3. Normative Political Theory
Broadly conceived, “Normative Political Theory” refers to political theories that are informed by and geared toward political problems: their explication and redress. Under this umbrella, we welcome proposals from all corners of political theory consistent with this year’s conference theme of “Categories and the Politics of Global Inequalities.”
Which theoretical methodologies help us to understand the concept of political inequality in a global sense? How might we theorize the relationships among national, transnational, and international frameworks of political analysis? What role do categories play in and among these frameworks? How do various categories contribute to political inequalities, and what potential do categories hold for the easing of such inequity? How should we envision the relationships between law and politics, between politics and morality, and between individuals and groups under the rubric of the global?

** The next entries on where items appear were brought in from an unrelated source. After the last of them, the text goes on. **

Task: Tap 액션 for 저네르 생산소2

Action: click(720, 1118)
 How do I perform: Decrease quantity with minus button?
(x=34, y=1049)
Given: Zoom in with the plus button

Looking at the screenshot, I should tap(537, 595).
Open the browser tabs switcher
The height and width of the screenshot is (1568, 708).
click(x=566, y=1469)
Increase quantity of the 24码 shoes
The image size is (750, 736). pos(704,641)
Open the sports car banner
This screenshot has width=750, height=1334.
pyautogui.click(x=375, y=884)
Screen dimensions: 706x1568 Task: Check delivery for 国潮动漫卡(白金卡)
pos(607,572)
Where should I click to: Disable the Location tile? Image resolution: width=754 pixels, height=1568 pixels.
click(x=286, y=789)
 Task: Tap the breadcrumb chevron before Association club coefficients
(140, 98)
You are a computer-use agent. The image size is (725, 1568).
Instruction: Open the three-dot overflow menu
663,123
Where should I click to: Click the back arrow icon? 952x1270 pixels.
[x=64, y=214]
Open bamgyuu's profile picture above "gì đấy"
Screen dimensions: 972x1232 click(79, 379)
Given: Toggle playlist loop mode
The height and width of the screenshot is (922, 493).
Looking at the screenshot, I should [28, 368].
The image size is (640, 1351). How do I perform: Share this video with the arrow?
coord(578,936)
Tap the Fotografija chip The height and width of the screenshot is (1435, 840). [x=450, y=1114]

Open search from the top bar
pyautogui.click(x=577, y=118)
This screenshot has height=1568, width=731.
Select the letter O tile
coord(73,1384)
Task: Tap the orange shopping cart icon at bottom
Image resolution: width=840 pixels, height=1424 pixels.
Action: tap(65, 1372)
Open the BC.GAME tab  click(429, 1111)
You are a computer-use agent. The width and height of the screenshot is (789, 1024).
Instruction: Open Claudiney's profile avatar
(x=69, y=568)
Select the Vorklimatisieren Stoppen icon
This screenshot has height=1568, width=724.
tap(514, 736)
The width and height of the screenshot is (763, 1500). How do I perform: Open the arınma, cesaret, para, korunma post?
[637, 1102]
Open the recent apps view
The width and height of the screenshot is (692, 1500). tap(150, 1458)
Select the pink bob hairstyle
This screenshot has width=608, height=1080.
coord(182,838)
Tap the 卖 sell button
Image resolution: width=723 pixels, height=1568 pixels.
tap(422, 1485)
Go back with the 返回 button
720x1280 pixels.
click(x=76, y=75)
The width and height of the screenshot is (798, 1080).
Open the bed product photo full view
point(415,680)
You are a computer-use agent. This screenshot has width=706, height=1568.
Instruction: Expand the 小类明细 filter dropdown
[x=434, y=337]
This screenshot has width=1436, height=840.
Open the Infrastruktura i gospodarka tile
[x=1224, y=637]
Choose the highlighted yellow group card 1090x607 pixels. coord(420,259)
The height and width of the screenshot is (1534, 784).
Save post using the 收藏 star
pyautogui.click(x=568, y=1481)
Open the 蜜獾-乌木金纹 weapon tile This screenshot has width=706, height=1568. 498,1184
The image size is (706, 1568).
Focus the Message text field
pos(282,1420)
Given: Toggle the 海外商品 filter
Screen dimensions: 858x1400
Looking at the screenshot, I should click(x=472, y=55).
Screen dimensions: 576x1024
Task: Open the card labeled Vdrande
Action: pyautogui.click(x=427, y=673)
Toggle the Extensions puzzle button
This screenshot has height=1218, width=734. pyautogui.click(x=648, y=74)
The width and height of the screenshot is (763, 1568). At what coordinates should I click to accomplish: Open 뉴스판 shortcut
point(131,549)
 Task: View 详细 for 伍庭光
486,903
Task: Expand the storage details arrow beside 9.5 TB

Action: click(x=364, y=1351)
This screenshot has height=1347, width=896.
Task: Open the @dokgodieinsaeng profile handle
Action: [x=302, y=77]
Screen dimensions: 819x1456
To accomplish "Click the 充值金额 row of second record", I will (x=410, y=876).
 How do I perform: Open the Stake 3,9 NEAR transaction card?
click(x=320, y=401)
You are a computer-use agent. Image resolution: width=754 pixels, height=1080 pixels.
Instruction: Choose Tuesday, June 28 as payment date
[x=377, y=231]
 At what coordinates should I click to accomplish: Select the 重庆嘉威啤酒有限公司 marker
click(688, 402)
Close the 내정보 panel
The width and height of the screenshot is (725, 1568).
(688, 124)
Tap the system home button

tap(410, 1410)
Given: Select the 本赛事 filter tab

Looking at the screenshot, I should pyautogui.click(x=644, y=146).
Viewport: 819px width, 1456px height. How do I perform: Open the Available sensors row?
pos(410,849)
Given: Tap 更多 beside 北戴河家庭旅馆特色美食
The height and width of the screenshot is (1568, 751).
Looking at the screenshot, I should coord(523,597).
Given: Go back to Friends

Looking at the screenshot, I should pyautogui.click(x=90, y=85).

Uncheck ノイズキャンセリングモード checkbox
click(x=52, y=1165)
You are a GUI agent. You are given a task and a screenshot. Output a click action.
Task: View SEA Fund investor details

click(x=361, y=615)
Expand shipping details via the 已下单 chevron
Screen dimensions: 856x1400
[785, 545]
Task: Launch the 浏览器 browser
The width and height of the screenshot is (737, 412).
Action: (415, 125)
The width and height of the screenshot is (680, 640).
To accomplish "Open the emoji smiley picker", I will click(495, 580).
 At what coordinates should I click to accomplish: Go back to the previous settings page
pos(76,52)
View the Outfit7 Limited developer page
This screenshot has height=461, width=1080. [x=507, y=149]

We especially encourage proposals that meld empirical evidence with novel and experimental theoretical approaches that challenge us to rethink our understanding of past and existing political problems, and to anticipate and develop practical strategies for tomorrow. We invite interdisciplinary theoretical work on these themes, and individual and panel proposals from scholars, activists, and practitioners.
We recognize that the subdivision of Political Theory into the three categories of “Political Thought and Philosophy,” “Foundations of Political Theory” and “Normative Political Theory” poses some categorical difficulties of its own. We expect there to be some overlap among these divisions, and will work together with the other political theory division chairs to achieve a well-balanced and inclusive political theory panel line-up.